Somehow it seems so much easier for me to interpret a modern take on the 20’s when I am starting with a pattern from today, versus starting with an old original pattern. I almost always recommend others to use vintage patterns because I think that they offer so much to learn from and have better details. However, there are so many modern patterns that have veritable 1920s features if you know what to look for. This presents two interesting points.
Firstly, here I am saying it’s hard to make an old 20’s pattern look modern, yet I’m also saying that many modern fashions (patterns and ready-to-wear) have very 1920s features. Perhaps the era between WWI “The Great War” and the Depression of the 1930s has more in common with us of today than we think.
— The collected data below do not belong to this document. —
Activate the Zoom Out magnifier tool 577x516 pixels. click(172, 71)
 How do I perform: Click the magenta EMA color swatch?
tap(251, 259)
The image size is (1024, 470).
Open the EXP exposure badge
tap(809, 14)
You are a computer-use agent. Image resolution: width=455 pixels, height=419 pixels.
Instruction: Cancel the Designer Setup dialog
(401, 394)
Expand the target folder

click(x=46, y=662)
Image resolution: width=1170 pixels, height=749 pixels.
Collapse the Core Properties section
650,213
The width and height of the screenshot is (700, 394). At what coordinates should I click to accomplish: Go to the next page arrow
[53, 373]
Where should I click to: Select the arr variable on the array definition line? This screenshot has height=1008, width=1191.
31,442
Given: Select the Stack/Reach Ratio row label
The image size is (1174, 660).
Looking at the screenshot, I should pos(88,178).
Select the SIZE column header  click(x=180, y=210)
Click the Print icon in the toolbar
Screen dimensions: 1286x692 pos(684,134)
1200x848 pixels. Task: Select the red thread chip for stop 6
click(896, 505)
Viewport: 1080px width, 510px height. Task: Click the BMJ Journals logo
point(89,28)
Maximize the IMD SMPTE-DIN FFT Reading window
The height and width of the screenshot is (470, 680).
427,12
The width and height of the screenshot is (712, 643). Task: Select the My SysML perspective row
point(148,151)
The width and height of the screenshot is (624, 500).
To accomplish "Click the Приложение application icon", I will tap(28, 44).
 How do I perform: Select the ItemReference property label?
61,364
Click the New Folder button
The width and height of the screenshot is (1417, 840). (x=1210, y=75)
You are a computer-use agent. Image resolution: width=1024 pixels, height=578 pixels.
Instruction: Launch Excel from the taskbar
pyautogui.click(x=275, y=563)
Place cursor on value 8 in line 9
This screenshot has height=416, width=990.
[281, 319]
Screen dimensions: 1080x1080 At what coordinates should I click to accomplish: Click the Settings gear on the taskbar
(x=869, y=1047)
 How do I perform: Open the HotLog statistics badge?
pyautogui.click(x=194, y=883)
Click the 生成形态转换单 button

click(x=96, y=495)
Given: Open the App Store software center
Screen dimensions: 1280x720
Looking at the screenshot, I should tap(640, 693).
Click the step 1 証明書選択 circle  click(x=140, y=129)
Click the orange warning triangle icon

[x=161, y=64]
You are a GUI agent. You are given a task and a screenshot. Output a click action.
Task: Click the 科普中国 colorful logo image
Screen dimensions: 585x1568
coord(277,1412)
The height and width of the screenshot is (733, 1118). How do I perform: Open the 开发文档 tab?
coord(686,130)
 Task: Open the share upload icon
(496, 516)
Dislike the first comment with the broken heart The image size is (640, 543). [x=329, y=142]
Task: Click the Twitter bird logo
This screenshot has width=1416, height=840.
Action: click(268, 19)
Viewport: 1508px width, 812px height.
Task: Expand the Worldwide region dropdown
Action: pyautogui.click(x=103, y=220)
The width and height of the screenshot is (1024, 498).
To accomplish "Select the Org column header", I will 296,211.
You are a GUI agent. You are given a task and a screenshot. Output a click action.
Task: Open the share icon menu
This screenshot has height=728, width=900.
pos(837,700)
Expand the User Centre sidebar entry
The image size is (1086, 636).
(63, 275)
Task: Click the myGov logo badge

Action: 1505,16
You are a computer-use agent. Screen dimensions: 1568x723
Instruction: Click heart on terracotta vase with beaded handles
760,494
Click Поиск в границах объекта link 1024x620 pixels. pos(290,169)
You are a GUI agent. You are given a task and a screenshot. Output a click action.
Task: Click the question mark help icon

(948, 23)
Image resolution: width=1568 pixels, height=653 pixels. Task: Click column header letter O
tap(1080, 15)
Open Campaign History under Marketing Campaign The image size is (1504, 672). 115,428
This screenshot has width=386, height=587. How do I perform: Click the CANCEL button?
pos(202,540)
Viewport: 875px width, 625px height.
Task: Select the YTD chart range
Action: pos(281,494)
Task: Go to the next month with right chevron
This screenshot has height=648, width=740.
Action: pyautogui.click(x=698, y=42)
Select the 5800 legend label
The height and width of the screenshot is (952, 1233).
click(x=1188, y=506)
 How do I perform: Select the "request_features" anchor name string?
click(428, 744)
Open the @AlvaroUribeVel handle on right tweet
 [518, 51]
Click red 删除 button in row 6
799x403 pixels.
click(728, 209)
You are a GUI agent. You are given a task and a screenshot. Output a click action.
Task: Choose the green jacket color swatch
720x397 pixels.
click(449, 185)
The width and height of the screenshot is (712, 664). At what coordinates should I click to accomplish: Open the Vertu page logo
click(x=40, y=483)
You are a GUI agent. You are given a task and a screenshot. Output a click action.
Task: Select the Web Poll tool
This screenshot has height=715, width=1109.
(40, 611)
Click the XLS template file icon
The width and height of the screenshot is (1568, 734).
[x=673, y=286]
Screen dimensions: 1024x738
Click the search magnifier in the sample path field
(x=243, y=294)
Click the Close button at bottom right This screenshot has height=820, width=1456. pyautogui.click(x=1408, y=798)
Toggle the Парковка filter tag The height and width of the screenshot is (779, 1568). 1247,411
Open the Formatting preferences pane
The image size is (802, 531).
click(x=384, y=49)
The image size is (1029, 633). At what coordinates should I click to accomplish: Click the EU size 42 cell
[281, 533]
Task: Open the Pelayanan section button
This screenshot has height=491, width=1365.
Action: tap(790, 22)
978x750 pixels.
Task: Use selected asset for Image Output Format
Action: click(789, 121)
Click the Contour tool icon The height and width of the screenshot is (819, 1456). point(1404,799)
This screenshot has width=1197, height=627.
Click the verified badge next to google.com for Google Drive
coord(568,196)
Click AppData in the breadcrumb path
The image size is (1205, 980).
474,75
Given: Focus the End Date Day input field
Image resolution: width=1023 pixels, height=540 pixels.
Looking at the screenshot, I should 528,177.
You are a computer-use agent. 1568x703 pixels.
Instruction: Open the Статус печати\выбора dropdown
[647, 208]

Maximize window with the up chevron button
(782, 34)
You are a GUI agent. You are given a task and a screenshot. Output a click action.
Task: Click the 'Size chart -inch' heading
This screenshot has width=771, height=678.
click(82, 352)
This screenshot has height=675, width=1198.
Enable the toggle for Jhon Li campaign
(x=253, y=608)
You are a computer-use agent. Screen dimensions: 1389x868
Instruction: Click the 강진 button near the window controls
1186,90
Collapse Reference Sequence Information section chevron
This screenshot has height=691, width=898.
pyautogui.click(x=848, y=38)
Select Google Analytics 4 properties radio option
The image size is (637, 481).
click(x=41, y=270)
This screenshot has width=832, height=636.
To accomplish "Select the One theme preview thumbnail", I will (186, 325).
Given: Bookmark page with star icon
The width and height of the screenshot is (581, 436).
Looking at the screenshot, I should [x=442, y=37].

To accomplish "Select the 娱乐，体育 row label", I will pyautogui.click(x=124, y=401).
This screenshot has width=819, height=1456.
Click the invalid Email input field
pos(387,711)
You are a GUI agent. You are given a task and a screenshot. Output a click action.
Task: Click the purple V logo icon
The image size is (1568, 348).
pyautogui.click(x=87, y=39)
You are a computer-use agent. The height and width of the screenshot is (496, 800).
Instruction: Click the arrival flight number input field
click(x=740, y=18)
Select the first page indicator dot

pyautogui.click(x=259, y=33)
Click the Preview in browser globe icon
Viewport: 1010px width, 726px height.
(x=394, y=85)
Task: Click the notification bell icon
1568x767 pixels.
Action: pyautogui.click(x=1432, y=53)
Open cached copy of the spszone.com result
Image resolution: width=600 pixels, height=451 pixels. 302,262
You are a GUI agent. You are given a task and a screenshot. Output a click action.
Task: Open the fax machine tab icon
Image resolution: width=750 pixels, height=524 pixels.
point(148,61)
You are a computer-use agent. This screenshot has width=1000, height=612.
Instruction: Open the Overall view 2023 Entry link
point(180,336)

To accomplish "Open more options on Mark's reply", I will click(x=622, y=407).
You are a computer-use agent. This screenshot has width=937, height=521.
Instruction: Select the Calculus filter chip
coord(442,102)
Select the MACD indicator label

Looking at old fashion plates or extant garments might not make this as obvious as it could be…it just takes the styles of today to give us a new perspective!
Secondly, this proves how important it is to pepper one’s awareness of current styles with a knowledge of fashion history. A good overall view of the big picture might just be something specific to me as others have told me, but looking around and seeing the beginning of a trend is always a good idea. Actually, style is something that seems to only be recycled over and over again the more one sees. Besides, often finding the source, or at least seeing the ways a detail is re-interpreted, is fun, interesting, and always worthwhile…not to mention the benefit of giving me more ideas for my projects! Don’t be afraid to dive into some fashion research next time you start wearing the “newest” thing and find out the reference of where it came from!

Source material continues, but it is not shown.